那名叫吞钦的大汉不忿地转头望着从车上走下来的瘦弱男子,“你没看到这女人多凶狠,她把我们兄弟几个都弄伤了。”
“五个大男人打一个女人,还被伤成这样你还好意思在这里站着?”
“我错了。”
“好了,老板还在等着我们把这位贵客带过去呢,把你那几名没出息的兄弟都扛上车,回去赶紧处理伤口,这个女人放在我的车上。”
“是。”
白静若醒来的时候,睁开眼睛发现自己在一间民房里,她的手全被捆住了,脚上也被铐上了脚链。
她试着张了张自己的的手指,又试着动了动自己的脚掌,身上除了被那名大汉击中的地方有些闷痛外,其他地方并没有异常。
看来“彪哥”在当上他们组织的首领之后,倒是有几分气魄,居然没趁着自己昏迷时报复自己。
白静若抬起眼没多久,看守她的人发现她忋经醒来了,用缅南朝外面喊了一句。
很快,两名大汉过来将她从小房间里拉起来推着她往外走,白静若刚刚走到厅堂的入口就听到一句浑浊的华语。
“白向(上)校,好久不敬(见)。”
“彪哥,好久不见呀!老朋友见面,这就是你对待恩人的态度吗?”
彪哥用拐杖敲了敲自己的左腿,“白向(上)校,我怎么会忘记你的“恩”紧(情),我这条腿可是你的杰作。”
白静若朝他微微一笑,“你若是不带着伤回去,那些原本支持青虎和美杜莎的人又怎么会信服你。
一条腿换得你的首领位置,这桩生意你并不亏,难道你今天不是请我来是特意感谢我的吗?”
“我是要好好感谢你,你们华国有句话叫做:以其人致(之)道还致(之)彼身。
今天,我会把你曾经给予我的还给你,我想身手这么厉害的白向(上)校,即使瘸了一条腿对你也不会有什么影响的。”
彪哥说完拄着拐杖走到白静若的面前,另一只手向上一翻,他旁边的人立即恭敬地将自己的手枪奉给彪哥。
彪哥拿着枪不紧不慢地拉开保险,对着白静若绽开一个温和的笑脸。
“白向(上)校,今天我们有的是时间好好叙旧,我一定会慢慢陪你玩的。
我会把你带回缅南,让你看看我统治的世界,你一定会像别的女人那样臣服于我的。
不过再此之前我得先把我们之间的账给算清楚,要不然,我的心里会不舒服。”
彪哥一边说着一边慢慢地走近白静若,他洋洋得意举起手中的枪对着白静若。
白静若原本被捆住的双手却突然行动自如了,她以迅雷不及掩耳之势从彪哥手里夺过枪制住了彪哥。

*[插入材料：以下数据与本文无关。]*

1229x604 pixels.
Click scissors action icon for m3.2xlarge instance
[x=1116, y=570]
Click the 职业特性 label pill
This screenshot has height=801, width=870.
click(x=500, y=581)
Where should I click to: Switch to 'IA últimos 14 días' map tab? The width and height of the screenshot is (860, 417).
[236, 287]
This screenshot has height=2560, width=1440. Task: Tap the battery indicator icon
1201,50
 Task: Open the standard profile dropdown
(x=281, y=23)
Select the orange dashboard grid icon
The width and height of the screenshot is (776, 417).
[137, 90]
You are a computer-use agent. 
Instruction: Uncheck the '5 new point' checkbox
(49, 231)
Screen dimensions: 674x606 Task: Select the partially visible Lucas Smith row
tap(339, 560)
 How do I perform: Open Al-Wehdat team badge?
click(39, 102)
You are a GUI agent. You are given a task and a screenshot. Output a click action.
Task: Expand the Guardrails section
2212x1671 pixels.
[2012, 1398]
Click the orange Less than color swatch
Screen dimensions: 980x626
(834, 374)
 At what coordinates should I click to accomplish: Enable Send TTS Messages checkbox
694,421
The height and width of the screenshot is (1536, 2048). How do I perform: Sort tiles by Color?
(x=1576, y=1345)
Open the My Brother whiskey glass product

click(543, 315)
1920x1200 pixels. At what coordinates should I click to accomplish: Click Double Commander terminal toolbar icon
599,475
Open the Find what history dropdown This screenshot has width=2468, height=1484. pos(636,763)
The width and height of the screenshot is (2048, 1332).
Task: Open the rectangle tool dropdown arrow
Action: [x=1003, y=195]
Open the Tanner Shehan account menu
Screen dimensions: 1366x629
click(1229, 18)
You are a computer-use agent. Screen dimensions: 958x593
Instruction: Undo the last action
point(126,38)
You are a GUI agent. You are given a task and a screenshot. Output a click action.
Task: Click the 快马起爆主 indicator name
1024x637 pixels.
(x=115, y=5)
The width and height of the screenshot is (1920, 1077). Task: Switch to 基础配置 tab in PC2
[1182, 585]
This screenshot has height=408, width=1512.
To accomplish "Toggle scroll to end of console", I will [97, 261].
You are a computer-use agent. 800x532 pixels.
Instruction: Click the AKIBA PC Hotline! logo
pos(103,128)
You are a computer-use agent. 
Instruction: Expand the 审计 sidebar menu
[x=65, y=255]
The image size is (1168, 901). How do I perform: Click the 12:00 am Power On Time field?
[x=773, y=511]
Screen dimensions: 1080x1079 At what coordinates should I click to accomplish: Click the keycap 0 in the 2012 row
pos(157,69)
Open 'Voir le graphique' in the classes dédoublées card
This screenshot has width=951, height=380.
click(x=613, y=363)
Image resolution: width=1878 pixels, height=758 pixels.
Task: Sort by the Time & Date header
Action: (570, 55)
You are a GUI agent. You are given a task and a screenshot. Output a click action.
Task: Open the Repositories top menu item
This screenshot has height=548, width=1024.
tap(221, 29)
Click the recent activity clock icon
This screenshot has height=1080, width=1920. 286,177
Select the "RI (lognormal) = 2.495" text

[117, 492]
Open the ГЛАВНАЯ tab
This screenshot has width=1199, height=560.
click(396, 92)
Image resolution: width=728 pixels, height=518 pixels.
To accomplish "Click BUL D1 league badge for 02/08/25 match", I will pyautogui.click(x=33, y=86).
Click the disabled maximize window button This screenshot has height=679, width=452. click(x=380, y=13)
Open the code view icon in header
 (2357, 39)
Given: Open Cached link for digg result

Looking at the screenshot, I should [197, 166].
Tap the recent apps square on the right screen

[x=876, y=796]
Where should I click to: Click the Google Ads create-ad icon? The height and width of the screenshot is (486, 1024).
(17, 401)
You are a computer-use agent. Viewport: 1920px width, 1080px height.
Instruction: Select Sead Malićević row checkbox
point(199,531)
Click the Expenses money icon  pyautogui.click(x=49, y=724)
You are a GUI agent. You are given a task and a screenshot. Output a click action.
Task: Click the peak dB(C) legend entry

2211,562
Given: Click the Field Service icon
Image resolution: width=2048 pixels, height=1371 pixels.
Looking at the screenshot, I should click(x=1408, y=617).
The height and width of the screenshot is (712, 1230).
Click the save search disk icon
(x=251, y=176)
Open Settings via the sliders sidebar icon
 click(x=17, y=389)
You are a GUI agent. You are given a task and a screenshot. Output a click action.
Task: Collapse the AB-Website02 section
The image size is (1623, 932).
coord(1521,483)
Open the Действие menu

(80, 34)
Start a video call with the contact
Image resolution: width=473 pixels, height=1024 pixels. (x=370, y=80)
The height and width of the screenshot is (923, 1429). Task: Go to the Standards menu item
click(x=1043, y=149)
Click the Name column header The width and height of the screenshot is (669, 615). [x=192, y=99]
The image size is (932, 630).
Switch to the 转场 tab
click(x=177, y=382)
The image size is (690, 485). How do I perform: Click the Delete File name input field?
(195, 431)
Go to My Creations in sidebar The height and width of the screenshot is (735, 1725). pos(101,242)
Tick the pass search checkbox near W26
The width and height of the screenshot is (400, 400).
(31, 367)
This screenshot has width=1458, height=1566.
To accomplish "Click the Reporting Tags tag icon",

彪哥想挣扎,白静若一脚踢开了他手里的拐杖,一只手紧扣着他的脖子,另一只拿着枪的手抵在他的太阳穴上。
“彪哥,你可别乱动喔!我好久没玩枪了,手生得很!再说了,万一你们的枪质量不好走火了,那后果可是不堪设想。”
“你赶快放了我,这里全部都是我的人,你跑不掉的。”
“你这个臭女人,最好放了我们老板,否则我们会让你死得很难看。”一名身材瘦小皮肤黝黑的中年男人用枪指着白静若。
白静若睨视着他,“你是想故意激怒我对彪哥开枪,好自己当首领吧!”
白静若说完朝着他的脚底开了一枪,他顿时吓得跳了起来,表情狠辣,抬起手就想对白静若开枪。
彪哥看到他这架势立即喊道:“坤家,你真的是想我死了,自己当老大吗?”
“没有,老板,我坤家对您忠心耿耿,绝无二心。老板,你别听那个臭女人的当,她是想故意想挑起我们之意的矛盾好趁机逃走。”
白静若把手里的枪再次往彪哥脑袋上顶了顶,“彪哥,为了我们俩共同的安全,你最好让你的人把武器都放下。”
“你们,你们全部都放下手里的枪。”
“所有人全部退后十米,我数到十,十、九、八……”
“你们全部后退,快听她的,后退十米。”
白静若挟持着彪哥一步一步地往厅堂的外面走去,当看到门口有一管黑洞洞的枪管时,她往那个方向扫了一眼,直接开了一枪,门外立即传来一声呼痛的声音。
“彪哥看来你的手下人对你还是不够忠心呀!刚刚要不是我你现在已经去阎王爷那报到了。”
彪哥不说话,显然也又惊又怕,他看到抓着手腕靠倒门口的人,大声地骂道:
“布林,你果然有异心!就凭你想当老大,还差得远,就算我死了也轮不到你。”
“老板,我只是想救你。”被叫做布林的人,捂着自己流血的胳膊解释道。
白静若凑近彪哥小声地说道:“彪哥,今天我又帮了你一次,这一回可以帮你试出你手下的叛徒了。
你带来的人里面不知道还有几个是有二心的,如今我们俩是一条绳子上的蚂蚱,只有我安全了你才能安全。”
彪哥看着手里拿着武器朝他们围过来的几个人,脸色灰白,“你们,你们想造反?”
“彪哥,朋卡老大已经不在了,他临死前只有你在他身边,他最后中的那枪是谁开枪的,我想你最清楚。”
“没错,今天我们要为朋卡首领报仇。阿彪,你放心,我们也会为你报仇,让这个漂亮又厉害的华国女军官陪着你的。”
布林双手举枪对准彪哥一副胜券在握的得意神态,扣动着扳机的时候,从他身侧发出一发子弹打掉了他手上的枪。
布林气急败坏地看向枪响的方向,他这才发现他们所有的人都被不知什么时候从天而降的一队身着黑色作训服的武警特警战士给制服了。
领头的是一位穿着家居服外面只随意套了一件外套的年青男人,这架势像是刚刚从家里赶出来的。